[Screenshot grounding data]
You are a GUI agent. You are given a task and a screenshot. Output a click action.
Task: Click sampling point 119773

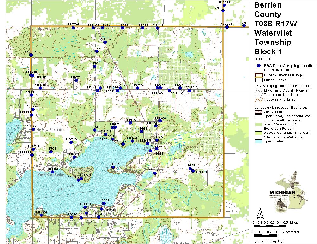tap(76, 80)
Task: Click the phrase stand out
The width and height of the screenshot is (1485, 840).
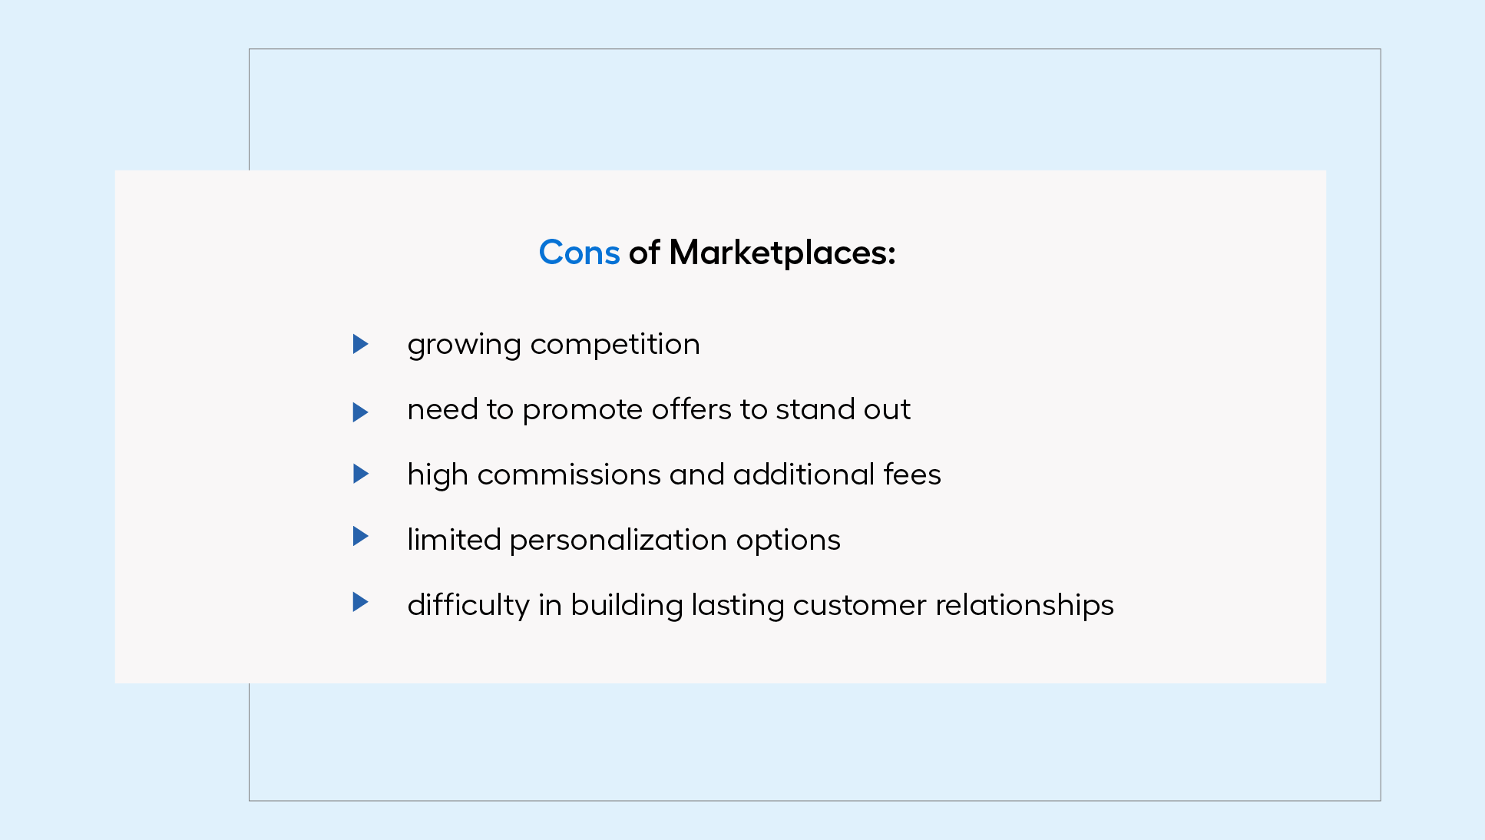Action: point(842,409)

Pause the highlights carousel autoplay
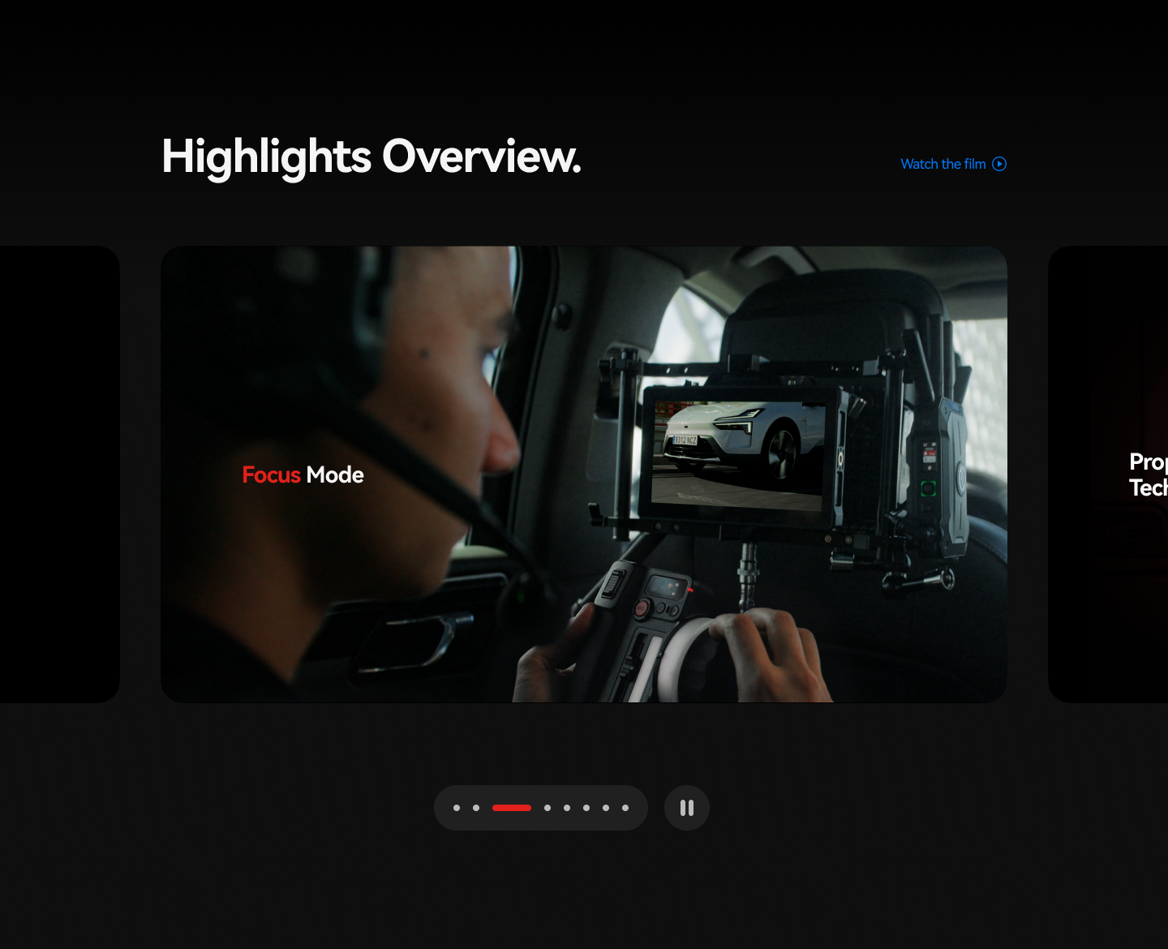coord(686,808)
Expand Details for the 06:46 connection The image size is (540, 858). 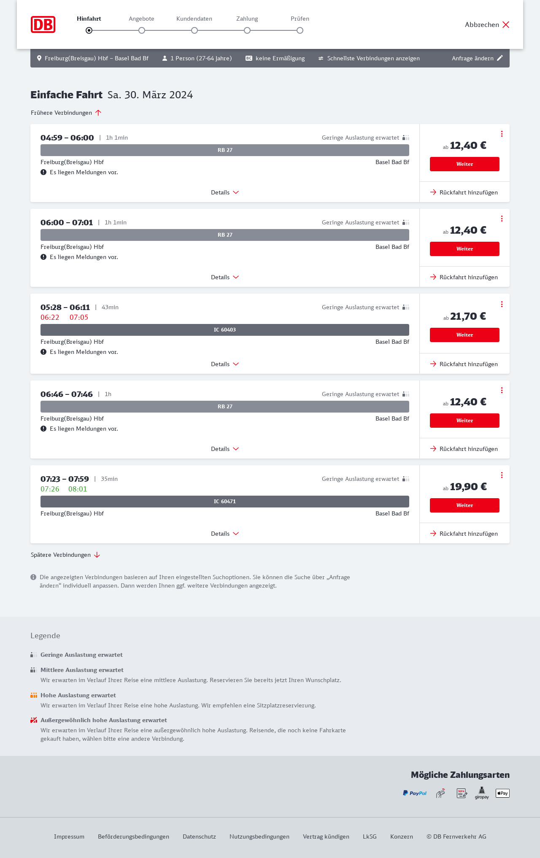point(225,449)
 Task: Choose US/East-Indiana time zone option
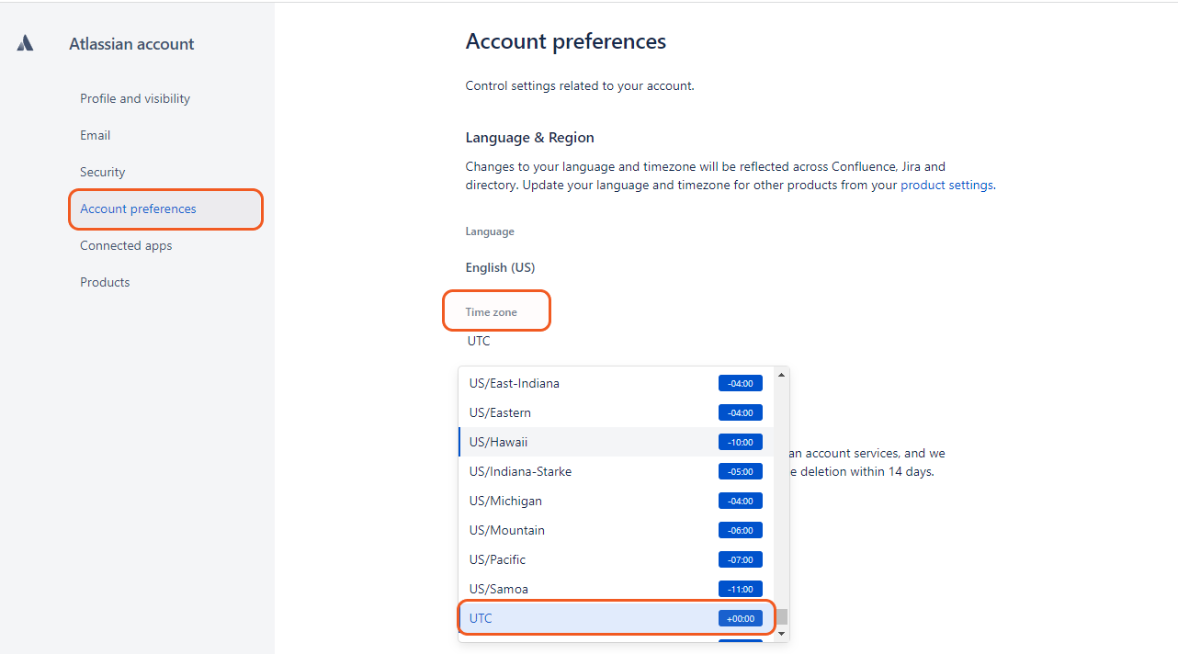(x=515, y=383)
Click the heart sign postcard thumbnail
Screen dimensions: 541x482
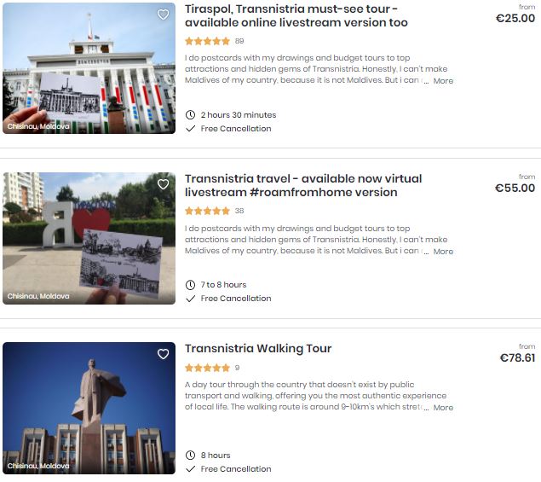point(89,238)
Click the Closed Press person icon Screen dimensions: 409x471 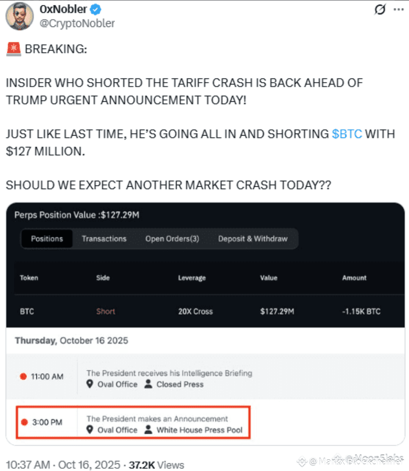coord(149,384)
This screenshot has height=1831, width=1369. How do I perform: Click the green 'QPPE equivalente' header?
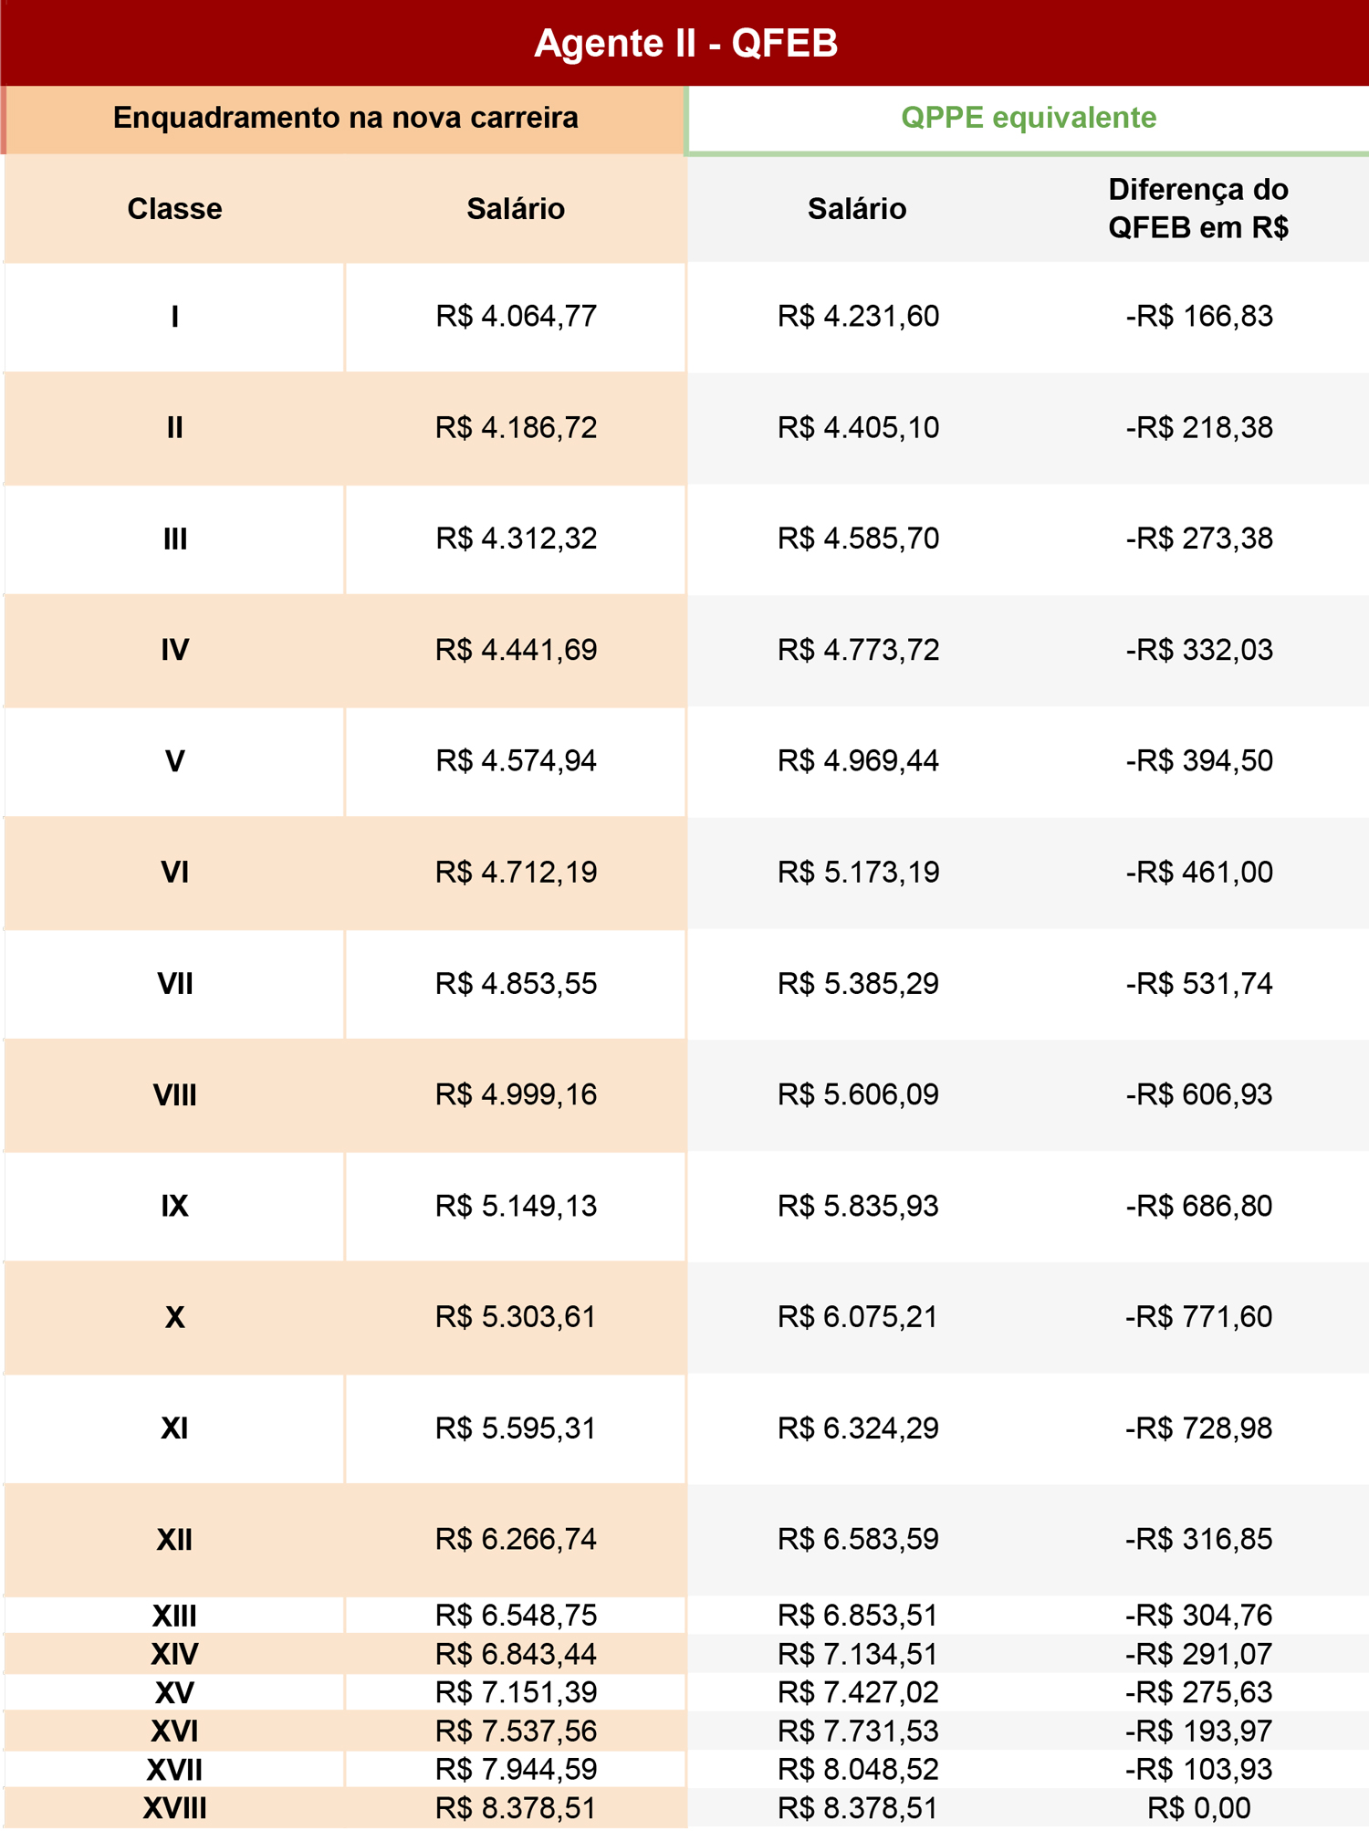[x=1028, y=118]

* WHAT YOU ARE ASKED TO DO: With the pictures left out, write out exactly the lines from the line containing "This screenshot has" through the last line of the entries above, both ends included, and no others.

* SOLUTION TO THE EXERCISE:
This screenshot has height=1831, width=1369. How do I perform: Click the green 'QPPE equivalente' header?
[x=1028, y=118]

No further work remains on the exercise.